Deine Aufgabe
Schreib aus dem Text über Oscar Niemeyer unten die Stelle von „Damals war er“ bis einschließlich „Ausnahmearchitekt, Lebemann, Carioca.“ wortgetreu ab.
:: Ausgangstext ::
Der bemerkte die fröhliche Architektenrunde und begann lautstark die "braunhäutigen Sozialisten und Kommunisten" zu verhöhnen. Niemeyer erhob sich bedächtig, bezahlte seine Rechnung, trat an den Tisch des politisch offenbar gänzlich anders gesinnten Gastes - und betonierte ihm eine.

Damals war er 80. Der andere war halb so alt und doppelt so groß. Und genau das habe ihn in Rage gebracht: Die Herablassung des Stärkeren dem Schwächeren gegenüber. Dagegen war er zeitlebens schon angetreten.

Kommenden Samstag wird Oscar Niemeyer 100. Die Architekturwelt wird ihn als den letzten der großen Modernen feiern, der noch unter uns weilt. Ein Dinosaurier, ein Relikt, Zeuge einer untergegangenen Zeit, seit 1945 Mitglied der Kommunistischen Partei, Ausnahmearchitekt, Lebemann, Carioca.

"Ich habe meine Architektur mit Mut und Idealismus gebaut", resümiert er in seinen Memoiren Curves of Time (eben als Jubiläumsausgabe bei Phaidon erschienen, € 9,95), "aber auch immer in dem Bewusstsein, dass das, was im Leben zählt, Freundschaft ist, und der Versuch, diese ungerechte Welt zu einem besseren Ort zu machen."

Zu einem besseren Ort - nicht mehr und nicht weniger. Und in vielen seiner ganz außergewöhnlichen Projekte ist das dem kleinen Mann aus Rio de Janeiro auch gelungen.

Niemand vor und nach ihm hat dem Stahlbeton eine derart kühne Leichtigkeit und Eleganz zu verpassen vermocht wie Niemeyer.

Seine Häuser scheinen auf geschwungenen Stützen zu schweben, seine Kirchen mit zarten Stahlbetonstreben den Himmel zu umarmen. Jedes Projekt ist eine große, in feinen Beton gegossene Skulptur und eine technische Meisterleistung der Sonderklasse.

Der leichtfüßigere Corbusier

Le Corbusier und Oscar Niemeyer - die beiden waren die unerreichten Betonmeister unter den Baukünstlern. Doch der Brasilianer war stets der leichtfüßigere von den zweien - und möglicherweise auch der menschenfreundlichere.

Als Niemeyer Anfang der 50er-Jahre den Wettbewerb für das UNO-Hauptgebäude in New York gewann, zitierte ihn der um 20 Jahre ältere Schweizer, der sich ebenfalls am Wettbewerb beteiligt hatte, unmittelbar nach der Jurysitzung zu sich. Man redete. Schließlich bauten sie das Haus gemeinsam.

Niemeyer schreibt in Curves of Time, dass Le Corbusier nie gerne über dieses gemeinsame Projekt gesprochen habe: "Aber ich erinnere mich daran, wie er mich viele Jahre später beim Lunch in seiner Wohnung eine Weile anstarrte und dann sagte 'Du bist sehr großzügig'. Ich denke, dass er sich damals verspätet an jenen Morgen in New York erinnert hat."
:::
:: Gegebene Informationen ::
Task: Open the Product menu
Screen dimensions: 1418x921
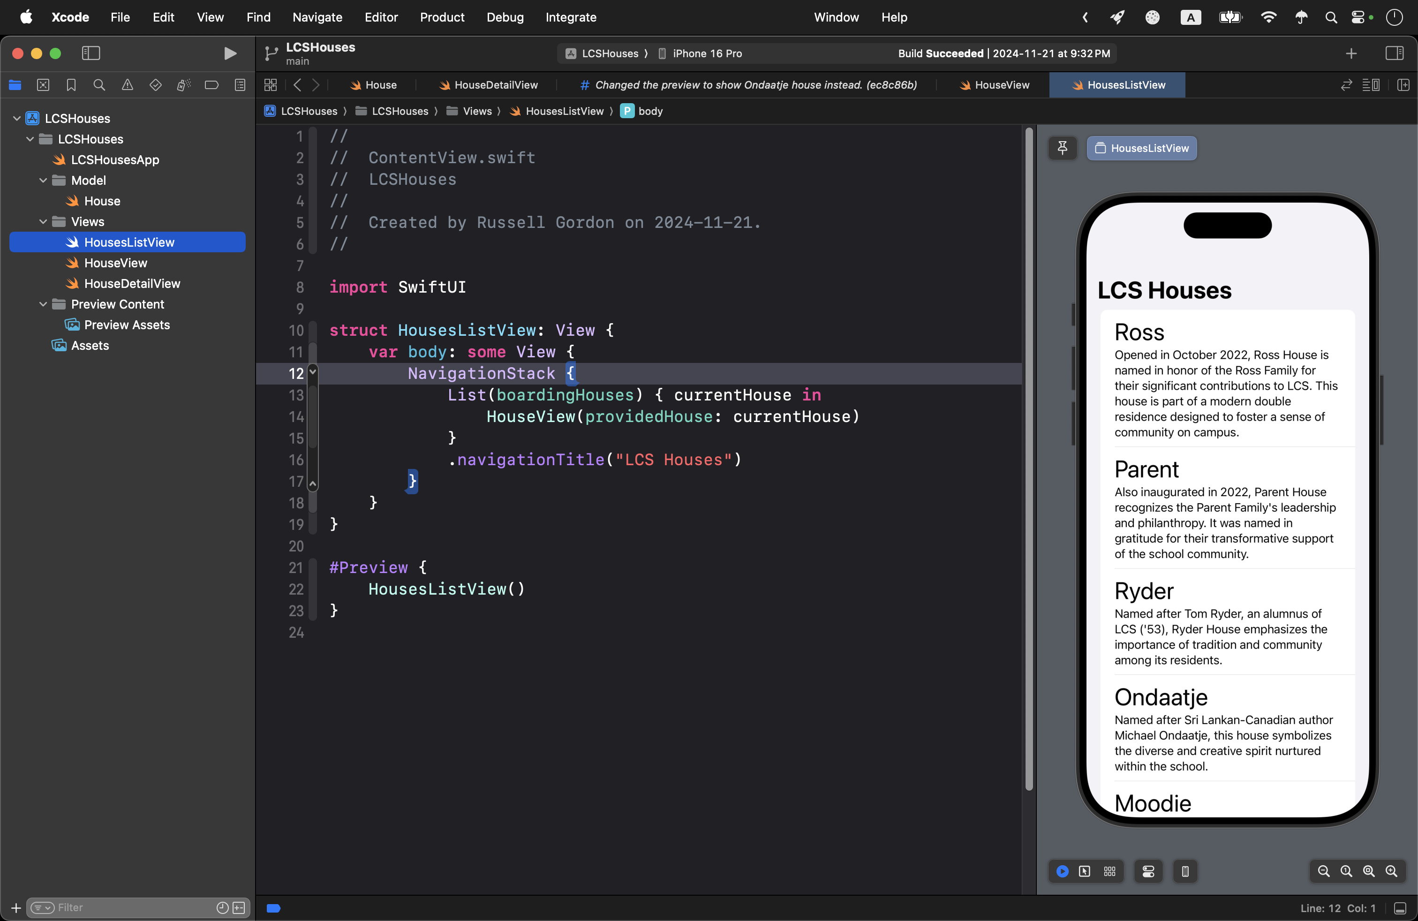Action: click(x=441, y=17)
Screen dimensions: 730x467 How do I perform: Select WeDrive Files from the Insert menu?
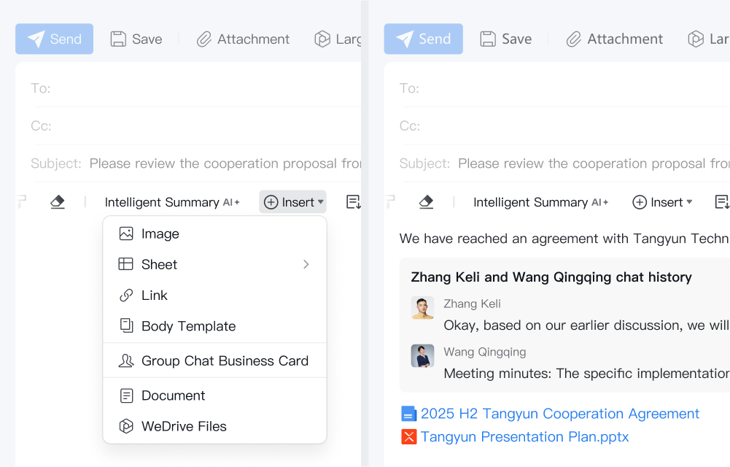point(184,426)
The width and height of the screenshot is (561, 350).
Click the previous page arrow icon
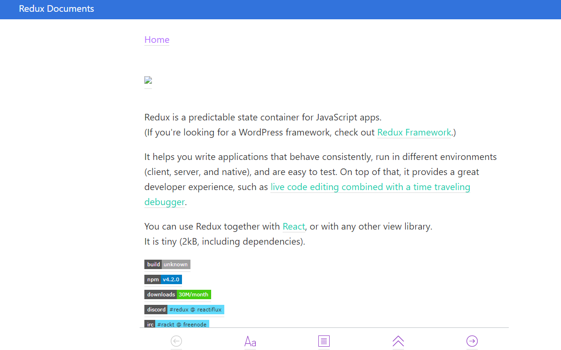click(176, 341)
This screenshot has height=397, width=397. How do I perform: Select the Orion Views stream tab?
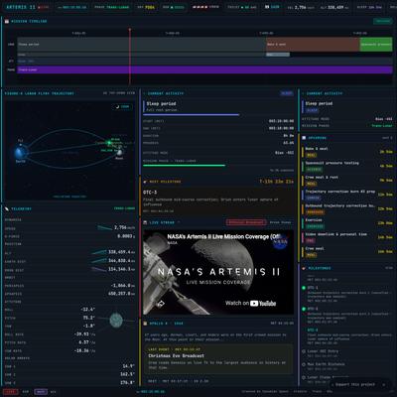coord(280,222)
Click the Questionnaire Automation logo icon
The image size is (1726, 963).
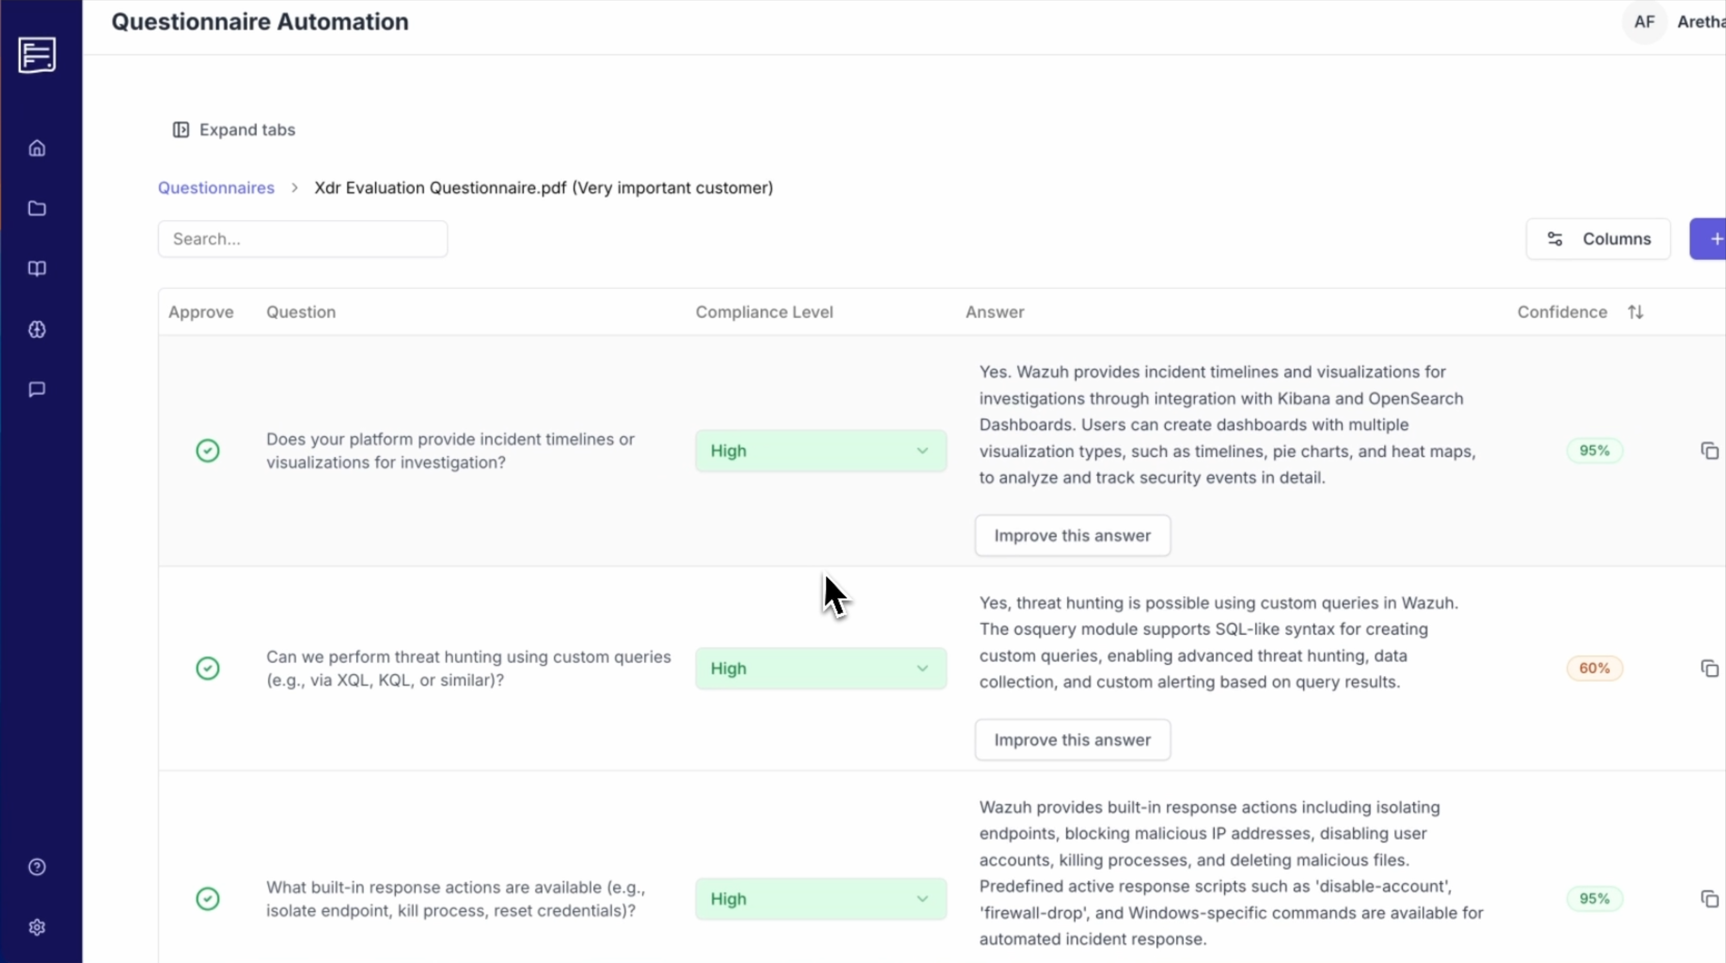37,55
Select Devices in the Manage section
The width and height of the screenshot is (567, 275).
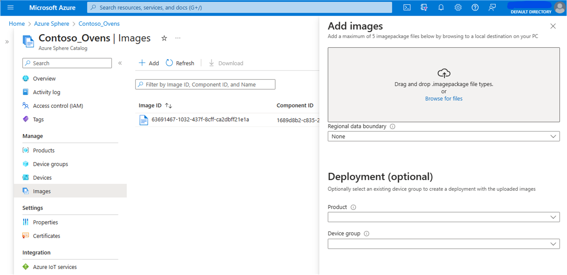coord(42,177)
:::
Lösung der Aufgabe
Damals war er 80. Der andere war halb so alt und doppelt so groß. Und genau das habe ihn in Rage gebracht: Die Herablassung des Stärkeren dem Schwächeren gegenüber. Dagegen war er zeitlebens schon angetreten.

Kommenden Samstag wird Oscar Niemeyer 100. Die Architekturwelt wird ihn als den letzten der großen Modernen feiern, der noch unter uns weilt. Ein Dinosaurier, ein Relikt, Zeuge einer untergegangenen Zeit, seit 1945 Mitglied der Kommunistischen Partei, Ausnahmearchitekt, Lebemann, Carioca.